Type out the records that follow, exactly as given.

_Data items_:

○ ○ ○ ○ ○

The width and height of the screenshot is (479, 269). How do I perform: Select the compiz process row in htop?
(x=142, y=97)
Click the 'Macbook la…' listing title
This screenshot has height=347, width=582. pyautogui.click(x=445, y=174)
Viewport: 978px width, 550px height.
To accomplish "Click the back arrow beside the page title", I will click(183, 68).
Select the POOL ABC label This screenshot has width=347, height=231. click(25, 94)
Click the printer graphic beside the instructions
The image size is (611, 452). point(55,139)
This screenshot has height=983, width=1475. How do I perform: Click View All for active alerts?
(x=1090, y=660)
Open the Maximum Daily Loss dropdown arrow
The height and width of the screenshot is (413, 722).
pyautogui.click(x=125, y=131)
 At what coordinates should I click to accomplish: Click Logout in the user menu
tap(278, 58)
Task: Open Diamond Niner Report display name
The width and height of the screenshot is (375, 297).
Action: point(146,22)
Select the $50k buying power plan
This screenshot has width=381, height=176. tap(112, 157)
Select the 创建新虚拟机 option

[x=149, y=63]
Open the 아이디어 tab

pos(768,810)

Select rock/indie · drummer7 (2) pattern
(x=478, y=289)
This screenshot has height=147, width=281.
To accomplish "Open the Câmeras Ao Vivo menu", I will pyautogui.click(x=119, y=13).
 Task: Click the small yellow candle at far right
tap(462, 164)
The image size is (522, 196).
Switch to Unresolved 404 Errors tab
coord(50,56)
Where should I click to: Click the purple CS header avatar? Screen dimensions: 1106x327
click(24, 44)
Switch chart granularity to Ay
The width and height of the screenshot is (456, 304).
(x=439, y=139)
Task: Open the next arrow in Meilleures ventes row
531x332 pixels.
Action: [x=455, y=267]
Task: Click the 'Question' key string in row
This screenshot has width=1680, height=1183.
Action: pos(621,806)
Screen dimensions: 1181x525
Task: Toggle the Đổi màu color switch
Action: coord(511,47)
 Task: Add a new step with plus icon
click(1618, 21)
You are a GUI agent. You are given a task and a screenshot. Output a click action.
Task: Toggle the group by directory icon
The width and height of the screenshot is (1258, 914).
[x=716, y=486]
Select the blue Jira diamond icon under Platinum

○ ○ ○ ○ ○

_Written answer_:
The width and height of the screenshot is (479, 269). How do I perform: Select the compiz process row in htop?
(x=142, y=97)
Click the 'Macbook la…' listing title
This screenshot has height=347, width=582. pyautogui.click(x=445, y=174)
Viewport: 978px width, 550px height.
To accomplish "Click the back arrow beside the page title", I will click(183, 68).
Select the POOL ABC label This screenshot has width=347, height=231. click(25, 94)
Click the printer graphic beside the instructions
The image size is (611, 452). point(55,139)
This screenshot has height=983, width=1475. How do I perform: Click View All for active alerts?
(x=1090, y=660)
Open the Maximum Daily Loss dropdown arrow
The height and width of the screenshot is (413, 722).
pyautogui.click(x=125, y=131)
 At what coordinates should I click to accomplish: Click Logout in the user menu
tap(278, 58)
Task: Open Diamond Niner Report display name
The width and height of the screenshot is (375, 297).
Action: point(146,22)
Select the $50k buying power plan
This screenshot has width=381, height=176. tap(112, 157)
Select the 创建新虚拟机 option

[x=149, y=63]
Open the 아이디어 tab

pos(768,810)

Select rock/indie · drummer7 (2) pattern
(x=478, y=289)
This screenshot has height=147, width=281.
To accomplish "Open the Câmeras Ao Vivo menu", I will pyautogui.click(x=119, y=13).
 Task: Click the small yellow candle at far right
tap(462, 164)
The image size is (522, 196).
Switch to Unresolved 404 Errors tab
coord(50,56)
Where should I click to: Click the purple CS header avatar? Screen dimensions: 1106x327
click(24, 44)
Switch chart granularity to Ay
The width and height of the screenshot is (456, 304).
(x=439, y=139)
Task: Open the next arrow in Meilleures ventes row
531x332 pixels.
Action: [x=455, y=267]
Task: Click the 'Question' key string in row
This screenshot has width=1680, height=1183.
Action: pos(621,806)
Screen dimensions: 1181x525
Task: Toggle the Đổi màu color switch
Action: coord(511,47)
 Task: Add a new step with plus icon
click(1618, 21)
You are a GUI agent. You are given a task and a screenshot. Output a click action.
Task: Toggle the group by directory icon
The width and height of the screenshot is (1258, 914).
[x=716, y=486]
Select the blue Jira diamond icon under Platinum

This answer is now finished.